Are you one of those people who texts someone that they’ll “be there in 5 mins” and reaches there by 15? Are you someone who sets the clock five minutes fast in hopes that you can keep up with your appointments? Or someone who keeps reminders and alarms because they tend to get so wrapped up with their fast-paced lives that they forget trivial things like drinking water or picking up that dress that has been lying at the tailor’s for months together?
If you are this person, then this post is not for you. Because there is still some hope for you.
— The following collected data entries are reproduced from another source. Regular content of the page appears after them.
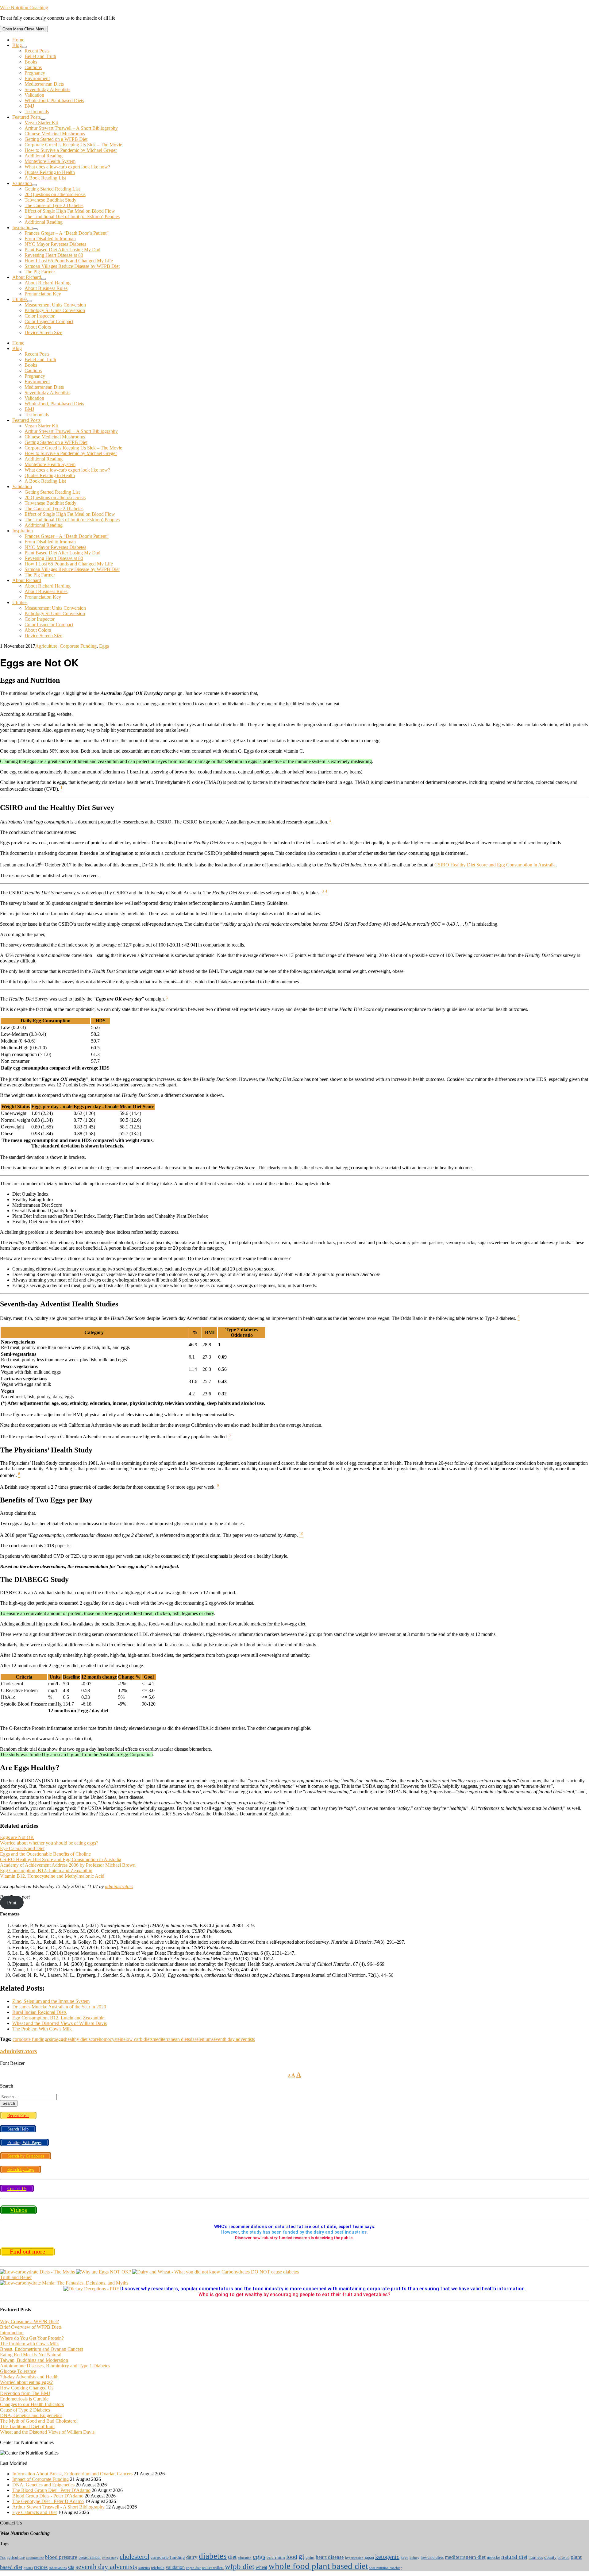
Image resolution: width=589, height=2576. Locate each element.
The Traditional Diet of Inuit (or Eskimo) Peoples (72, 216)
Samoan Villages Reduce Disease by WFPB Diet (72, 266)
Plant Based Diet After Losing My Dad (62, 249)
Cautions (33, 67)
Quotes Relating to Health (50, 172)
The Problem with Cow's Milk (29, 2343)
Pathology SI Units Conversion (55, 310)
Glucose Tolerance (18, 2371)
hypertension (354, 2557)
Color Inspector (40, 315)
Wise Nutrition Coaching (24, 7)
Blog (17, 45)
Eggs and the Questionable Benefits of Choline (45, 1854)
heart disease (330, 2557)
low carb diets (138, 2039)
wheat (261, 2567)
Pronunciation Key (43, 293)
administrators (119, 1886)
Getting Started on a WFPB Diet (56, 139)
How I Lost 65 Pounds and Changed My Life (69, 260)
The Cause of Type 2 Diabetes (54, 205)
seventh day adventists (233, 2039)
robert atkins (58, 2568)
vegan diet (193, 2568)
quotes (28, 2568)
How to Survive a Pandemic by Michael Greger (71, 150)
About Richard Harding (48, 282)
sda (191, 2039)
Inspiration (22, 227)
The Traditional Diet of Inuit (27, 2426)
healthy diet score (82, 2039)
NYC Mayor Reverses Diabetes (55, 244)
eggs (60, 2039)
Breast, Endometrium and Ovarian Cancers (41, 2349)
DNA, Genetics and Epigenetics (31, 2415)
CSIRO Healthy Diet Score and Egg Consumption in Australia (495, 865)
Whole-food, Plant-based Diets (54, 100)
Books (31, 61)
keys (404, 2557)
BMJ (29, 106)
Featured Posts (26, 117)
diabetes (213, 2556)
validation (175, 2567)
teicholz (157, 2568)
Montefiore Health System (50, 161)
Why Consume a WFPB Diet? (29, 2321)
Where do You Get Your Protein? (32, 2338)
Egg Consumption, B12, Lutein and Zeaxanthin (46, 1870)
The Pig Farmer (40, 271)
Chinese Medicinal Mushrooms (55, 133)
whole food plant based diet (318, 2566)
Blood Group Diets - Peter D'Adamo (47, 2495)
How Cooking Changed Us (26, 2387)
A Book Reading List (45, 177)
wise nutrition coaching (385, 2568)
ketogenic (387, 2556)
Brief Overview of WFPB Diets (31, 2327)
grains (310, 2557)
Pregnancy (35, 72)
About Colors (38, 327)
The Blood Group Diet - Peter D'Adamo (51, 2490)
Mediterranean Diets (44, 84)
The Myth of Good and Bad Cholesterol (39, 2421)
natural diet (514, 2557)
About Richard (26, 277)
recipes (41, 2567)
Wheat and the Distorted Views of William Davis (47, 2432)
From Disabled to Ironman (50, 238)
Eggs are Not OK (17, 1837)
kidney (414, 2557)
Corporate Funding (78, 646)
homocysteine (112, 2039)
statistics (144, 2568)
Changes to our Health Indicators (32, 2404)
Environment (37, 78)
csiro (51, 2039)
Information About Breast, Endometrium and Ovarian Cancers (72, 2473)
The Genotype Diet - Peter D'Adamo (48, 2501)
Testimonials (37, 111)
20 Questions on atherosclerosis (55, 194)
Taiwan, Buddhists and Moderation (34, 2360)
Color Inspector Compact (49, 321)
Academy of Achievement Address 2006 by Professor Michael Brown (68, 1865)
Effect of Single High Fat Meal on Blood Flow (70, 211)
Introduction (12, 2332)
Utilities (19, 299)
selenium (203, 2039)
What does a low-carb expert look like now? (67, 166)
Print (11, 1902)
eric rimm (276, 2557)
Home (18, 39)
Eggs (104, 646)
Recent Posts (37, 50)
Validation (34, 95)
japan (369, 2557)
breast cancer (90, 2557)
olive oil (563, 2557)
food (291, 2557)
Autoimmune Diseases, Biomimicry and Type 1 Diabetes (55, 2365)
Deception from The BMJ (25, 2393)
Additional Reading (44, 155)
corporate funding (30, 2039)
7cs (3, 2557)
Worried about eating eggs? (26, 2382)
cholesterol (134, 2556)
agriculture (16, 2557)
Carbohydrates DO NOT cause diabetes (260, 2271)
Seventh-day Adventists (47, 89)
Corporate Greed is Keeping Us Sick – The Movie (73, 144)
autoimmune (35, 2557)
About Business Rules (46, 288)
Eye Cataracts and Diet (22, 1848)
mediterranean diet (170, 2039)
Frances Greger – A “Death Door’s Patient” (67, 233)
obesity (550, 2557)
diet (232, 2557)
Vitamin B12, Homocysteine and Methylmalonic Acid (52, 1876)
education (245, 2557)
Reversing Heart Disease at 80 (54, 255)
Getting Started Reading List (52, 188)
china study (110, 2557)
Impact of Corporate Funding (40, 2479)
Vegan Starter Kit (41, 122)
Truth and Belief (16, 2277)
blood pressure (61, 2557)
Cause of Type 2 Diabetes (25, 2409)
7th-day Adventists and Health (29, 2376)
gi (301, 2556)
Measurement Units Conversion (55, 304)
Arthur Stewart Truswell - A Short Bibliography (58, 2506)
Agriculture (46, 646)
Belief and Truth (40, 56)
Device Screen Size (43, 332)
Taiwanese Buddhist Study (50, 199)
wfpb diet (239, 2566)
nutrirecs (536, 2557)
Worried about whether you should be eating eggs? (49, 1842)
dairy (192, 2557)
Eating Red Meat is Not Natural (30, 2354)
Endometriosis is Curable (24, 2398)
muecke (493, 2557)
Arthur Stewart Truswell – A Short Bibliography (71, 128)
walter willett (213, 2568)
This post is for those who have gone past the point of help. This post is for those delusional souls who text “be there in 5 mins” when they are just about to hop into the shower. This post is for those who squeeze in a quick and harmless five-minute YouTube video while the water heats up and realise that an hour-and-a-half has gone by when they drag themselves out of the app to check the time on their phones. This post is for those confident daredevils who believe that their memories are good enough to remember important things like drinking water and picking up clothes from the tailor’s. The most likely scenario in the latter case would be that this person might meet the tailor’s daughter one day randomly in a grocery shop and find her clothes to be very familiar (true story).
So what does this person do, then? Is there a cure for this degree of “late-ness”? Does this person spend the rest of their life trying (and failing) to keep up?
There is, of course, no permanent cure for this condition. Some people are just born to be on-time. It is in their DNA and that is a fact (probably). They can never be late, even if they tried. And they also take pleasure in giving the one afflicted with the “late-syndrome” a hard time. For some people, the symptoms slowly develop over age. They might have initially been reliable and trustworthy, but over the years, some transition takes place which makes them crossover to the other side. And there are some who have no idea what it is like to be early to a movie and wait in line. They have always sped through traffic, run up the escalator and reached just after the hero’s entry. Well, at least they didn’t miss the song-sequence, which is the whole point of a movie these days. These people are accustomed to the anxiety-sweats that collect on their brows and pits when they know that they cannot possibly make it. They brace themselves to face the onslaught of disappointed sighs and frustrated glares that will come their way.
But there is one quality of these people that is quite admirable. They never stop trying. They keep trying their best to be on-time. They sleep early, set multiple alarms, wake up twenty minutes after snoozing all of them, squeeze in some exercise, rush to work, trying to clock in before the time runs out. They try their best to lead the lives that seems so easy for others. Sometimes they are rewarded, like the times they actually make it to the train-station before the train starts moving. Other times, their efforts go in vain and they end up being just a little less late than before, which is technically still late.
Of course, some might argue that the root of this “late-ness” is laziness. But, if I may extrapolate, almost everyone is lazy. Laziness is a common denominator. Every late person is lazy but not every lazy person is late.
In conclusion, there is none. There is nothing you can do to rectify this problem that you haven’t already done, and you will continue doing so. But every once in a while, just take a deep breath and wipe that sweat off your face. If you’re going to be late, might as well look good when you finally reach. And as for those of you who always show up on time, have some empathy. If you have trouble waiting then open YouTube and get started on one of those five-minute TED-Ed videos about Egyptian myths or why cats have vertical pupils. You’ll be engaged for a while, trust me. And by then, your “late”-friend (still very much alive though) would have arrived, breathless and panting and ready with some lame excuse about traffic.